La vidéo du happening a aussi été visionnée plusieurs mois après l’événement ; ainsi il est impossible que j’aie pu mélanger mon point de vue avec celui du vidéaste, d’autant plus que j’avais déjà rédigé le passage décrivant l’événement en détails avant de voir la vidéo pour la première fois à l’automne 2013. Les images mouvantes des salariés et artistes dans les salons de la banque rajoutent donc un niveau de complexité à l’événement. Le problème est que la vidéo est très courte (8 minutes) et que son montage est réalisé par une personne qui semble privilégier les mouvements des artistes par rapport à ceux des salariés. Les séquences montrant les salariés de la banque sont assez courtes, hormis un passage où Axelle tente d’interagir avec eux.

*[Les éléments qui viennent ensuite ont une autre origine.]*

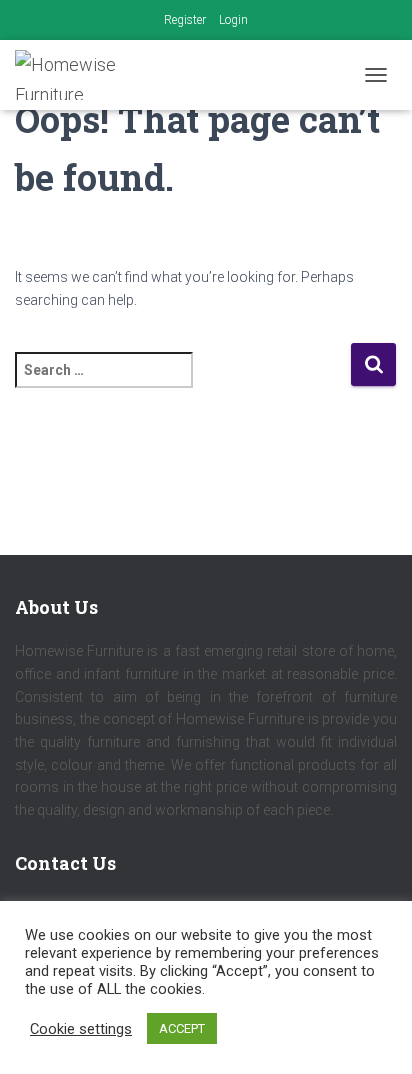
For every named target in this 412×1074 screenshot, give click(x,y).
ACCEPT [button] (182, 1028)
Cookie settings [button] (81, 1029)
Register (185, 20)
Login (233, 20)
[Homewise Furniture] (86, 75)
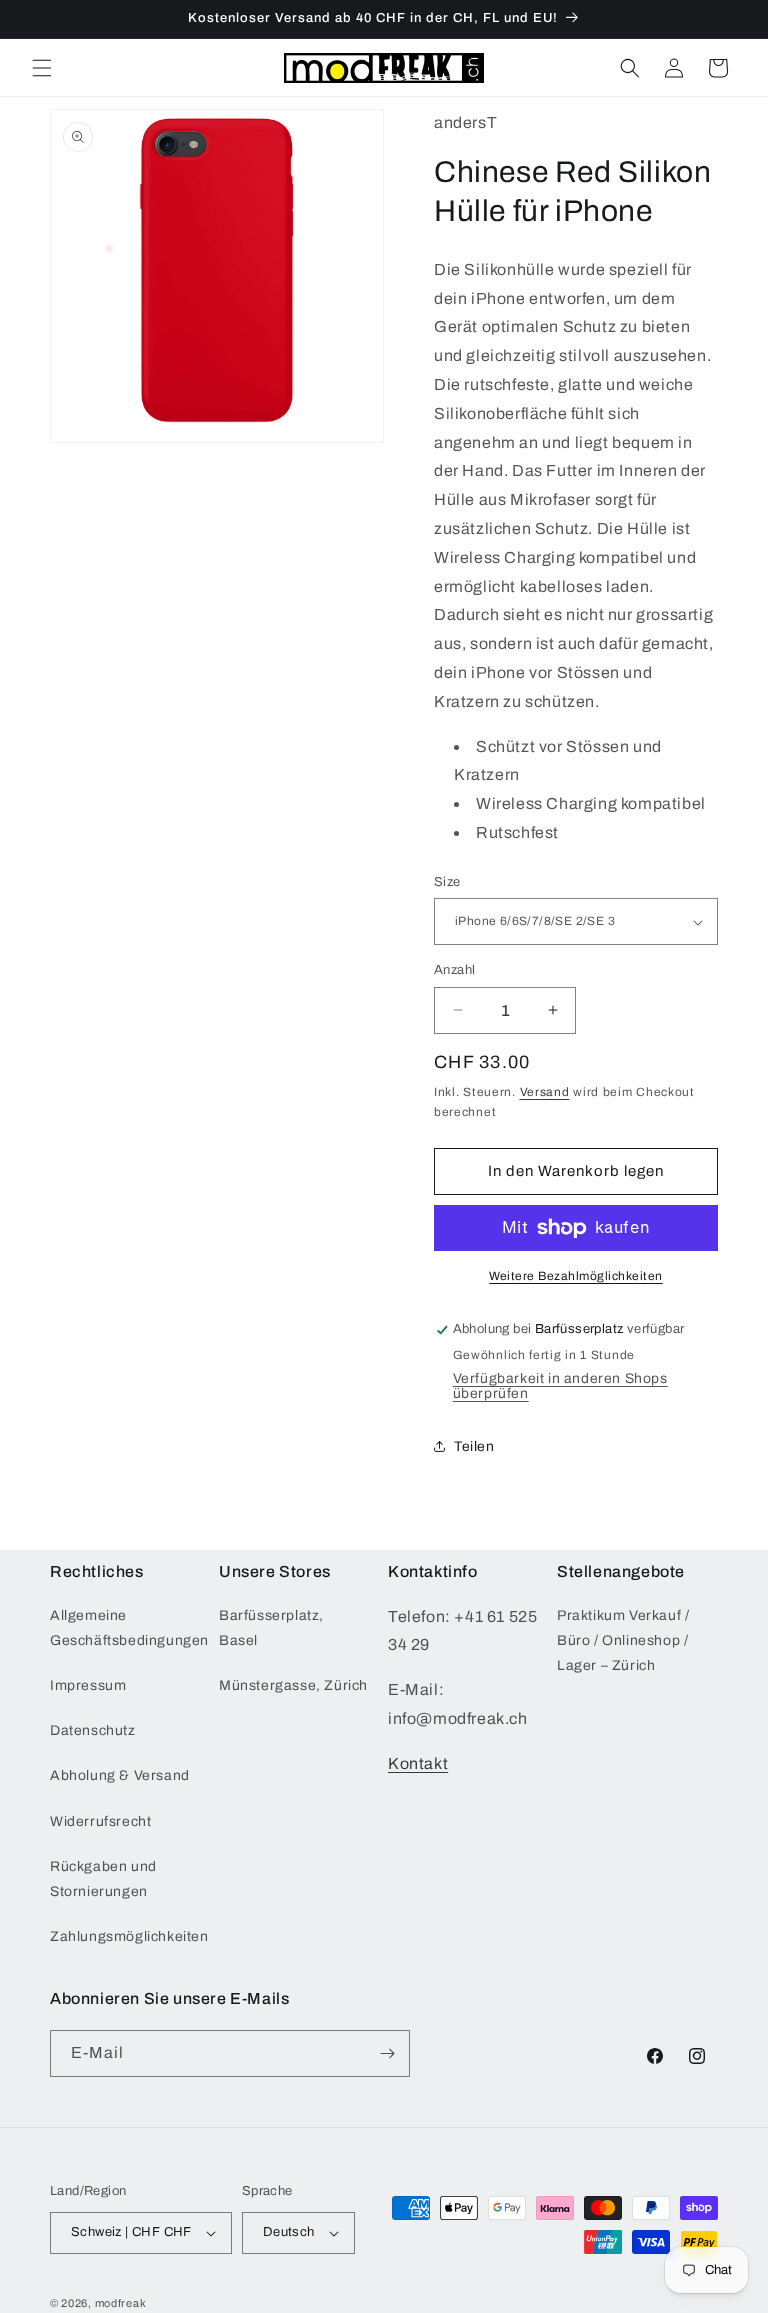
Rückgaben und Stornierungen (103, 1879)
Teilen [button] (474, 1446)
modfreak (121, 2303)
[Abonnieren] (387, 2053)
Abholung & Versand (120, 1775)
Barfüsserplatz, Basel (271, 1628)
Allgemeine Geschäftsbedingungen (129, 1628)
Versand (545, 1092)
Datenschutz (93, 1730)
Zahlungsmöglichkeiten (129, 1936)
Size (447, 882)
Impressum (88, 1685)
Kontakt (418, 1763)
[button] (42, 68)
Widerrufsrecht (100, 1821)
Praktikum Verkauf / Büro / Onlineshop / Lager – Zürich (623, 1640)
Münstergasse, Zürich (293, 1685)
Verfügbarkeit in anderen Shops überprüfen (560, 1386)
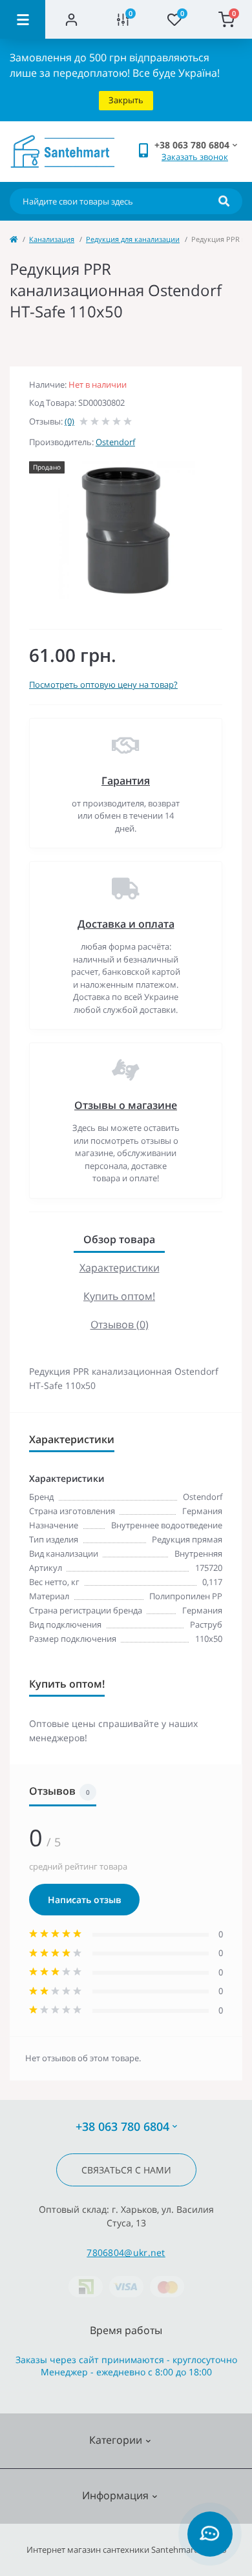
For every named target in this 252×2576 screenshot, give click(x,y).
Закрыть (126, 100)
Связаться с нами (126, 2170)
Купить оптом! (119, 1296)
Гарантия (125, 781)
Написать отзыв (84, 1899)
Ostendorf (115, 442)
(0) (69, 421)
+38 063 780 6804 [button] (122, 2126)
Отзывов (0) (119, 1324)
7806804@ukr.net (126, 2252)
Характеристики (119, 1268)
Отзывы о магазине (125, 1105)
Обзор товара (119, 1239)
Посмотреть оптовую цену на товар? (103, 684)
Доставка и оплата (126, 924)
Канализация (51, 239)
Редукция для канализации (133, 239)
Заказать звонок (195, 157)
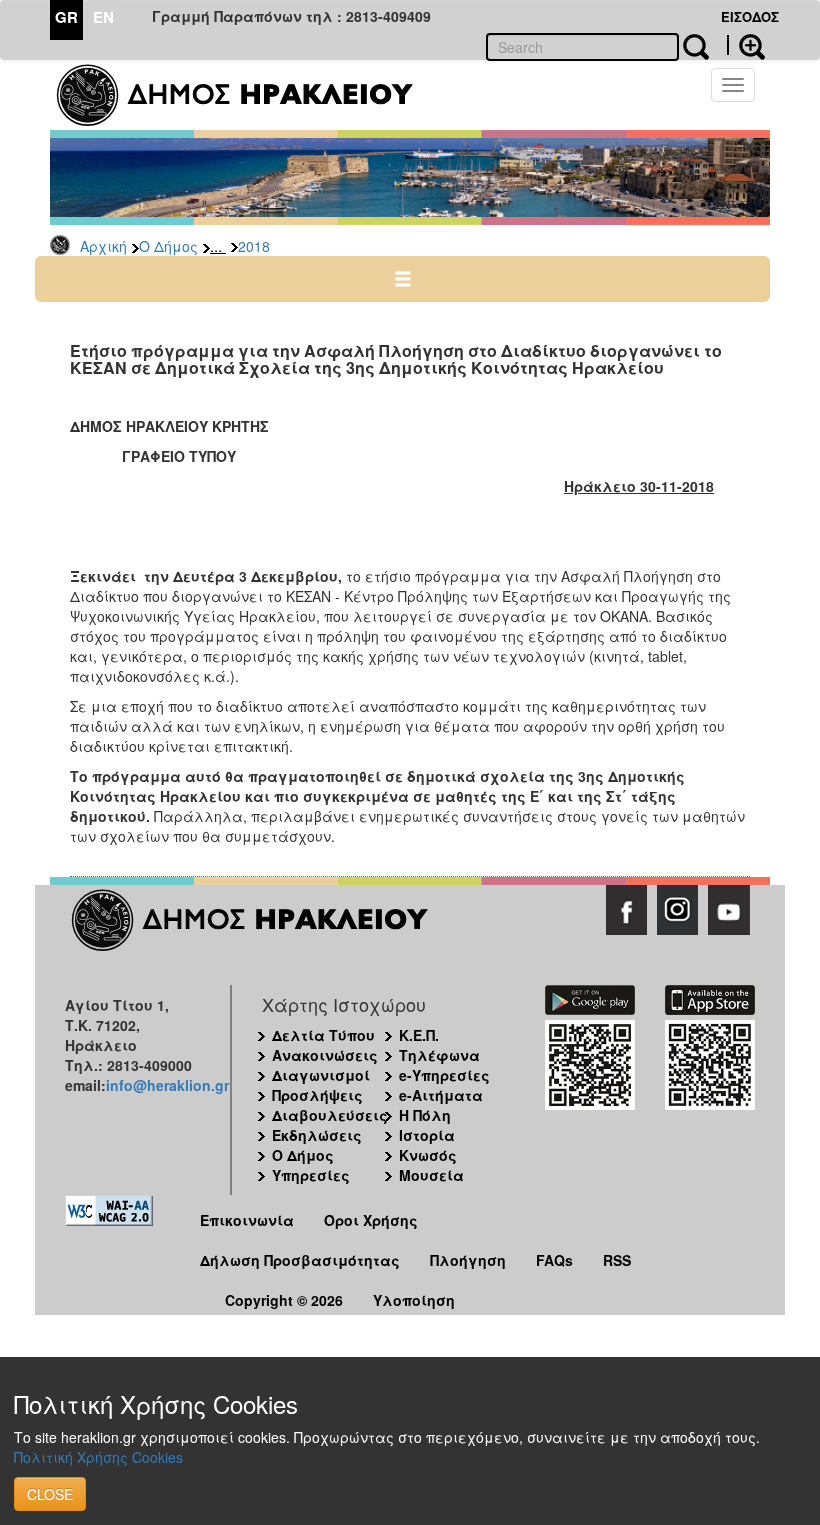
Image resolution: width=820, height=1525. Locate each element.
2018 (254, 246)
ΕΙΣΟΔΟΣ (750, 16)
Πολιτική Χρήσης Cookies (98, 1457)
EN (103, 17)
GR (66, 17)
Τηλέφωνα (439, 1055)
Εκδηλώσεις (317, 1135)
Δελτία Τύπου (323, 1035)
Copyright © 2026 (284, 1300)
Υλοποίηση (414, 1300)
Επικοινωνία (247, 1220)
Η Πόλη (425, 1115)
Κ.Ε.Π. (419, 1035)
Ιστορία (427, 1135)
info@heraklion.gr (167, 1085)
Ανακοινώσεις (325, 1055)
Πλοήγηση (468, 1260)
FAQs (554, 1260)
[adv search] (746, 45)
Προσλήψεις (317, 1095)
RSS (617, 1260)
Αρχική (103, 246)
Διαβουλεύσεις (330, 1115)
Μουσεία (431, 1175)
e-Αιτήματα (441, 1095)
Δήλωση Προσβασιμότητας (300, 1260)
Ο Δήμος (168, 246)
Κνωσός (428, 1155)
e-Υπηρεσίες (444, 1075)
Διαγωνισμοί (321, 1075)
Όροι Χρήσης (371, 1220)
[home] (247, 95)
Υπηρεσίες (311, 1175)
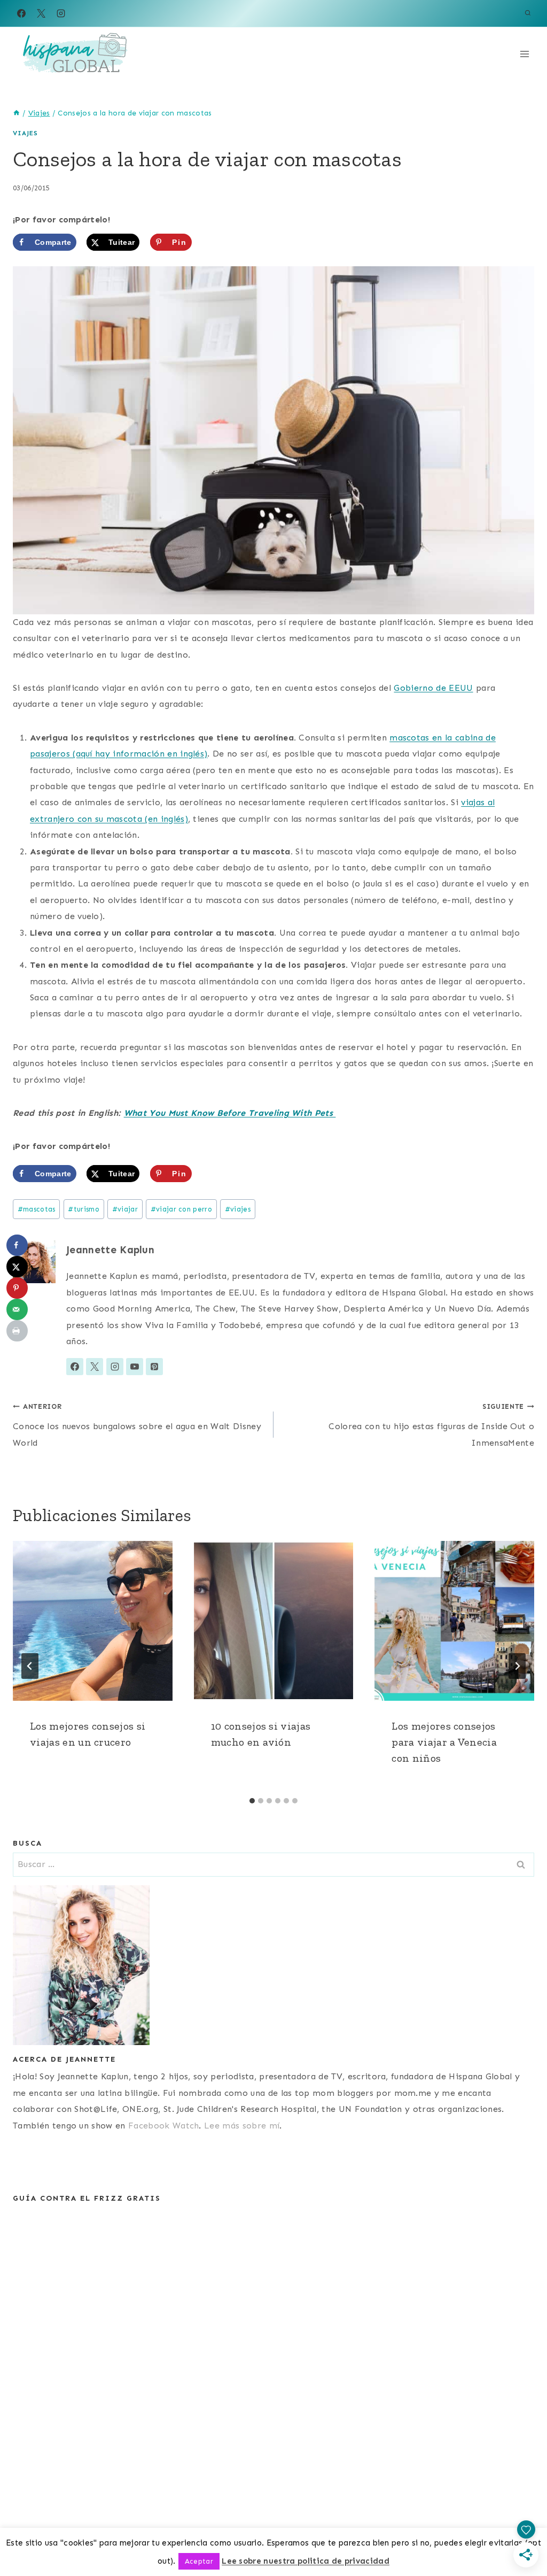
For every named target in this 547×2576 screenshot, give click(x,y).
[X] (41, 13)
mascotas (37, 1209)
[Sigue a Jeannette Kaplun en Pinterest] (154, 1366)
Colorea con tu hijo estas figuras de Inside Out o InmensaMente (431, 1425)
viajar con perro (181, 1209)
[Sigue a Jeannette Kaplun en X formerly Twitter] (94, 1366)
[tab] (252, 1800)
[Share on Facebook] (17, 1245)
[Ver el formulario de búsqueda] (527, 13)
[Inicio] (16, 113)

Pour conclure sur les données visuelles, il est certain que celles-ci auraient pu être considérablement élargies, par exemple en consultant les photos des artistes ou en demandant à voir les rushs du vidéaste. Cela aurait été justifié dans une recherche s’appuyant exclusivement sur des images, mais dans mon cas c’est la triangulation des différentes données, à savoir mes notes, leurs mots ainsi que les images des autres, qui me permet de construire du sens. Les images des autres, tout comme mes notes d’observation, sont bien sûr des données secondaires qu’il convient de manier avec précaution.